The government’s “Build, Build, Build” infrastructure offensive has been pushed back due to the effects of the global health crisis but not the P355.6-billion Metro Manila Subway Project (MMSP) which is still on track for a launch in early 2022, a Department of Transportation (DoTr) official said.
DoTr Assistant Secretary for Communications Goddes Hope Libiran over the weekend said the department is keen on maintaining the timetable for the project even as the health crisis has disrupted the delivery of spare parts and raw materials.
“Target partial operation of the project is still in the first quarter of 2022, it remains the same. The DoTr has ongoing discussions with JICA (Japan International Cooperation Agency) and our Japanese contractor on catch-up measures,” Libiran told the Daily Tribune.
Virus or not, project goes on
DoTr Secretary Arthur Tugade recently said the groundwork of the project that would transform the state of public transportation in Metro Manila is being fast-tracked.
“We will not stop because of coronavirus, we will not stop working,” Tugade said as he reiterated the government’s promise to deliver the project before President Rodrigo Duterte’s term ends in 2022.
Philippine National Railways General Manager Junn Magno, meanwhile, said the acquisition of right of way for the staging areas of the project’s tunnel boring machines (TBM) had started last month.
Based on the government’s initial plan, the first phase of the subway project will involve the acquisition of rolling stocks, electro-mechanical system and track works. Construction of the first three underground stations in Quirino Highway, Tandang Sora and North Avenue in Quezon City is also underway.
Longer train system
The DoTr recently added four new stations to the subway project. The project will now have a total of 17 stations.
The government has broken ground for the first three stations of the subway project in February last year after the DoTr signed a P51-billion deal for the package with the Shimizu Joint Venture, which consists of Shimizu Corp., Fujita Corp., Takenaka Civil Engineering Company Ltd. and EEI Corp.

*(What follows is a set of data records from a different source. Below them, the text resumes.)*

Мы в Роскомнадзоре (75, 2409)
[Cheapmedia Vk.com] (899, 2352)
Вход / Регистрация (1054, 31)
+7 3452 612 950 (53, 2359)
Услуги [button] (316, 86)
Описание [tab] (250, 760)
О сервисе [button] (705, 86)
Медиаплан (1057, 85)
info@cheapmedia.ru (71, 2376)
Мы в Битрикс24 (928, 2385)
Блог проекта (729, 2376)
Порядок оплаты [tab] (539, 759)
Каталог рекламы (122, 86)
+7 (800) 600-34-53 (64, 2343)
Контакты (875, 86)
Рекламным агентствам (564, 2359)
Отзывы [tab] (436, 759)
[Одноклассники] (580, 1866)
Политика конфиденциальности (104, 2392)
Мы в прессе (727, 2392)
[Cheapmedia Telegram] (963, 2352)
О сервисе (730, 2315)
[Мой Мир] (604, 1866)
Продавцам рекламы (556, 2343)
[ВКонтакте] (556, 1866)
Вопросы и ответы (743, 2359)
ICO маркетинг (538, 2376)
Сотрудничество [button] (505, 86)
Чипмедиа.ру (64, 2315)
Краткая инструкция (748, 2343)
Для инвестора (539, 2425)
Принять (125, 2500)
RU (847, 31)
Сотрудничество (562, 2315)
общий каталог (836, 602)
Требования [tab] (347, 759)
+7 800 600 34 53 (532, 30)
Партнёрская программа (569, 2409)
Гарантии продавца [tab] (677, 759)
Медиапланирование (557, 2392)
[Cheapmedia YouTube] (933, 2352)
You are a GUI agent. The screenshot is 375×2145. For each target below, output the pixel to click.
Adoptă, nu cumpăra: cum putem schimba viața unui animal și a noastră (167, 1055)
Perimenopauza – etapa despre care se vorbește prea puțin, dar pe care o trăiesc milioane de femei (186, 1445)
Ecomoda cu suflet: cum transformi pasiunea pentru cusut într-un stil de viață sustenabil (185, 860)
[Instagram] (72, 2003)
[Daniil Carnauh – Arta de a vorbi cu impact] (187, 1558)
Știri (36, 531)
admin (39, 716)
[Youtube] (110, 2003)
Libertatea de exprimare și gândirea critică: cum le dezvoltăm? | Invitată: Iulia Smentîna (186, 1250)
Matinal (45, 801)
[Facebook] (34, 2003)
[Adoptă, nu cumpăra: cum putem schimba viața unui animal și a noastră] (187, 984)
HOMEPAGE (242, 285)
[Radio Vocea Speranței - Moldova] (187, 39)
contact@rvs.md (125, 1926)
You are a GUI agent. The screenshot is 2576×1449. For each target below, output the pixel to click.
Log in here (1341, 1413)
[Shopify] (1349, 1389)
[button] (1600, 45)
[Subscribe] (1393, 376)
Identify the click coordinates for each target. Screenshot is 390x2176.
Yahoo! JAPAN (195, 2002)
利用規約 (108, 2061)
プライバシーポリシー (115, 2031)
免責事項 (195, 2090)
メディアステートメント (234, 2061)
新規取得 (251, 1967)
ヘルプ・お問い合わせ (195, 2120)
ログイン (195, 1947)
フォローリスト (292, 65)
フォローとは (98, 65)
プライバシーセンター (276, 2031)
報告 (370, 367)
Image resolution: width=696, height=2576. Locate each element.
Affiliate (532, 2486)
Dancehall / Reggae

The subway project is funded through official development assistance loans obtained from Japan.
The DoTr said the subway system is estimated to serve about 100,000 commuters daily once it starts partial operations in 2022.
The number of served passengers is expected to increase to 370,000 once the whole subway system is fully operational in 2025.
Last February, a total of 25 TBM was approved for use in the subway construction.
In a statement, the DoTr said the TBM, being manufactured by JIM Technology Inc. from Japan, will create the project’s tunnels in a fast, efficient and safe manner — not only digging but also laying out the concrete slabs surrounding the tunnels.
“These are also capable of excavating in different ground conditions — from rocks to sand,” the DoTr said.